■ **PETIKAN TEKS**:
Radar Banten, 17 Oktober 2015
Pentingnya dunia
intelektualisme dan kepenulisan (yang tentu saja di dalamnya adalah sastra),
sembari meneropong dan melihatnya dalam keterkaitannya dengan aspek tradisi dan
institusi, akan mengingatkan kita pada kerja yang telah dilakukan Rabindranath
Tagore yang gigih hingga akhir hayatnya memperjuangkan tradisi keaksaraan,
sampai-sampai ia mendirikan sebuah sekolah yang diberi nama Santiniketan meski
ketika itu ia dalam kesulitan finansial, dan juga akan mengingatkan kita pada
Amartya Sen, yang seperti halnya Rabindranath Tagore, juga memandang dunia
pendidikan dan keaksaraan sebagai fondasi utama kekuatan dan kemajuan sebuah
masyarakat atau pun bangsa, sebagaimana yang ia sampaikan dalam ceramahnya di
Southeast Asian Studies di Singapura di pada tahun 1999 (Sen, Demokrasi Bisa
Memberantas Kemiskinan, Mizan 2000).
Dua tokoh pemikir tersebut
sama-sama melihat kerja intelektualisme dan kepenulisan atau keaksaraan, yang
tentu saja termasuk di dalamnya kesusastraan, akan sangat terkait dengan upaya
pembangunan tradisi dan institusi itu sendiri sebagai penjaga dan
penyelenggaranya seperti yang juga pernah dilakukan oleh Sutan Takdir
Alisyahbana.
Bila kita tambahkan,
salah-satu wujud penciptaan tradisi dan institusi tersebut adalah juga
keberlangsungan komunitas yang konsen dalam bidang kepenulisan dan ihktiar
intelektualisme. Kita semua pun sudah sangat maphum, tradisi membaca dan kerja
kepenulisan, juga penerjemahan tentu saja, akan menyumbang pada peningkatan
kapasitas kemampuan masyarakat dalam memajukan diri mereka, terutama dalam
kontestasi global saat ini, yang mengandaikan kecakapan dan kekayaan
pengetahuan untuk menyikapi dan menghadapinya.
Kita pun sama-sama tahu
juga bahwa buku dan kata, seperti yang dikiaskan dengan indah dan jernih oleh
Vaclav Havel melalui esainya yang berjudul Ein Wort uber das Wort, bahkan bisa
merubah dan membalikkan sejarah ummat manusia, semisal kata demokrasi yang
telah meruntuhkan kekuasaan politik otoriter yang dirasa lebih banyak
memberikan ketakbebasan dan kurang menyumbang produktivitas hidup manusia yang
meniscayakan kebebasan dan terbukanya ruang-ruang publik yang tidak lagi berada
dalam tekanan dan kontrol kekuasaan politik yang berlebihan dan menindas
masyarakat (Vaclav Havel, Menata Negeri dari Kehancuran, YOI 1995).

■ **YANG DIMINTA**:
Tuliskan dengan tepat bagian petikan tentang tradisi keaksaraan di atas, dimulai dari kata "Dua tokoh pemikir" dan berlanjut sampai kata "Alisyahbana.". Gunakan petikan di atas saja sebagai acuan.

■ **DATA TERSIMPAN**:

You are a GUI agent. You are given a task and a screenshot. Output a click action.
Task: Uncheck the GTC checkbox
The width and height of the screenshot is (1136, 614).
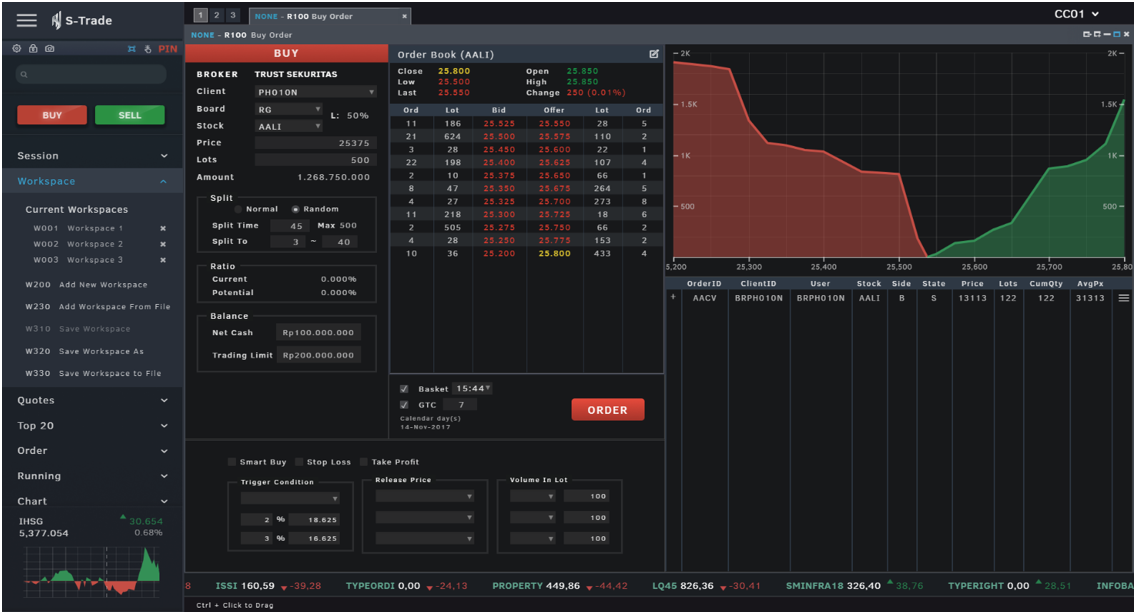coord(404,404)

■ **HASIL YANG BENAR**:
Dua tokoh pemikir tersebut
sama-sama melihat kerja intelektualisme dan kepenulisan atau keaksaraan, yang
tentu saja termasuk di dalamnya kesusastraan, akan sangat terkait dengan upaya
pembangunan tradisi dan institusi itu sendiri sebagai penjaga dan
penyelenggaranya seperti yang juga pernah dilakukan oleh Sutan Takdir
Alisyahbana.